旧社会党の「非武装中立」論は実は素晴らしいのだ。間違いはこの国の人間が、というより人類がそこまでのレベルに達していないということ。もう一つ、非武装中立も絶対平和主義も一国の主義主張なら良いが、相手があるということにつき具体的説得力を持たないということである。一方日本共産党は「中立自衛」の立場であり、対侵略戦争、民族独立戦争等合理性のある戦争は是認するという意味で絶対平和主義ではない。つまり、「国民の総意による、民主的な、対米従属でない軍隊」ならば是認する。しかし軍隊の中身はどうあれ、構造的には軍隊と変わりない。また旧社会党の一部にあった「自衛隊違憲合法論」も、先の立憲主義、即ち憲法と法律、国と国家の二元的関係に立てば苦境は脱せそうだが御都合主義にかわりなく、言えば言うほど改憲論に近づく。つまり、実は長い間持ち続けた自民党の自衛隊をめぐる≪本音≫も「違憲合法論」であるからだ!

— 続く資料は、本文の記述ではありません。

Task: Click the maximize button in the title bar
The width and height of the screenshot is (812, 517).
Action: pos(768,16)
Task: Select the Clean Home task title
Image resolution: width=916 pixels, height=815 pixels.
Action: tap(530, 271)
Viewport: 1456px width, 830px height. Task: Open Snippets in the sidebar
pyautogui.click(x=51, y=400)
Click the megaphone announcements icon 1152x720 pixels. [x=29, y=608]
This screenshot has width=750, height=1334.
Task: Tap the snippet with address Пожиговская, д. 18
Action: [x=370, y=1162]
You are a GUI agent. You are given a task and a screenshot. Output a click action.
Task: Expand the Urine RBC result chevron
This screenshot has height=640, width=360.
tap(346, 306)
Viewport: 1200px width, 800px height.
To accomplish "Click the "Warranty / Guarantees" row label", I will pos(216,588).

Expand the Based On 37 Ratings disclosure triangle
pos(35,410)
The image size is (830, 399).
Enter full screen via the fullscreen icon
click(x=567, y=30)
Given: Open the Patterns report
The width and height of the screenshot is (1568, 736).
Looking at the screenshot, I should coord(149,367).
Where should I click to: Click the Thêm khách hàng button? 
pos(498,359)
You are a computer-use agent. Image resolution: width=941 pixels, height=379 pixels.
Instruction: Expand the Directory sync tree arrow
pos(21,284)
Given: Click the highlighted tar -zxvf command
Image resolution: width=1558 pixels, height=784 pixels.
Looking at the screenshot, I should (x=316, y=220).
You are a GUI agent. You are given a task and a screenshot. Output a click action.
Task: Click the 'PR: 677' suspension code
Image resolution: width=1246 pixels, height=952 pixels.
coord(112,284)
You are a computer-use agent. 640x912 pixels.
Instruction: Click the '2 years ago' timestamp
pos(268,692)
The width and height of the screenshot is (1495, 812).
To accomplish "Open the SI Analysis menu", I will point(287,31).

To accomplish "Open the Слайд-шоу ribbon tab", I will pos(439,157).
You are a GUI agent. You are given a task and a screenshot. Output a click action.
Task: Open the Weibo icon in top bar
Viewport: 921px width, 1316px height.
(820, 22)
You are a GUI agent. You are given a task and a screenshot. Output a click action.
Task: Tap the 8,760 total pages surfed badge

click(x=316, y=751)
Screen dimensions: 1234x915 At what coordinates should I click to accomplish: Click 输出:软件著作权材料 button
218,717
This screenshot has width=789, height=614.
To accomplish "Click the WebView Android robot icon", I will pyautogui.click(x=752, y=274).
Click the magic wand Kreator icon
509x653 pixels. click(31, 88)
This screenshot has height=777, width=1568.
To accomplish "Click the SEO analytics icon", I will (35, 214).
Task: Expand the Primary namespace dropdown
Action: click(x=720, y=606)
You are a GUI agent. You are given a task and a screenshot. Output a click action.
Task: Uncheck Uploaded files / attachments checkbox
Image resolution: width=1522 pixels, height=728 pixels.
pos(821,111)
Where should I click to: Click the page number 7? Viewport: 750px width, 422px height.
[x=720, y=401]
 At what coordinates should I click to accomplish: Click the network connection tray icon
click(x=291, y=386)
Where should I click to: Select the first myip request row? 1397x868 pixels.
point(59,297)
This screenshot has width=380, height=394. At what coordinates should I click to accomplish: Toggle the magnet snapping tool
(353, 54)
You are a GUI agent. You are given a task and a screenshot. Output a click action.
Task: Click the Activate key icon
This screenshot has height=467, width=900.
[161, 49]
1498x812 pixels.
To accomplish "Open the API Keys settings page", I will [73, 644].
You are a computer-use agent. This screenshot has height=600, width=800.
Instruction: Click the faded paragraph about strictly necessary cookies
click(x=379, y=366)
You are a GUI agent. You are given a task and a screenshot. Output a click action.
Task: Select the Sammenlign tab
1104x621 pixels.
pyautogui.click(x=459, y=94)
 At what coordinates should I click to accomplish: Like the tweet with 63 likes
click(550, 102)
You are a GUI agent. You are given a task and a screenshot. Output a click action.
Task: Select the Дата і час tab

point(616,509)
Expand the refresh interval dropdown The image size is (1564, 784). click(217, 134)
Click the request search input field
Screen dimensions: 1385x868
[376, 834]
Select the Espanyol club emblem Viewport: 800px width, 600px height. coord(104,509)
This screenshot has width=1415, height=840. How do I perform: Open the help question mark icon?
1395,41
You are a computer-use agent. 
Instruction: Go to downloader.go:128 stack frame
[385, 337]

 そもそも、「自衛隊は憲法違反」と言い続ける者が、一朝有事に当たり「改憲しなくても自衛隊があるじゃないか」というのも御都合主義である。つまり、反改憲、護憲運動はは9条下の専守防衛を認めつつ、将来の自衛隊に代わる前記安保システムを提起するという形で一本化すべきである。

 一つだけ言っておこう。改憲すれば再軍備する。再軍備すればおもちゃの兵隊ではないので必ず戦闘行為をする。先に述べたように「抑止」は幻想である。「国際貢献」も「集団的自衛権」も改憲により必ず戦闘行為を伴うことになる。戦闘行為をすれば必ず戦死者が出る。ではその戦死する者は誰か!?今それを煽っている為政者や御用マスコミ人や幹部自衛官はその社会的地位、立場をうまく利用して自ら死ぬことはない。死ぬのは末端の自衛官であり、召集予備自衛官であり、徴兵されるであろう(自衛官の絶対数は必ず不足する)若い一般人男子である。改憲を叫ぶ者は、その戦死者の数に自らや自らの子々孫々が含まれることも覚悟してから叫び給え!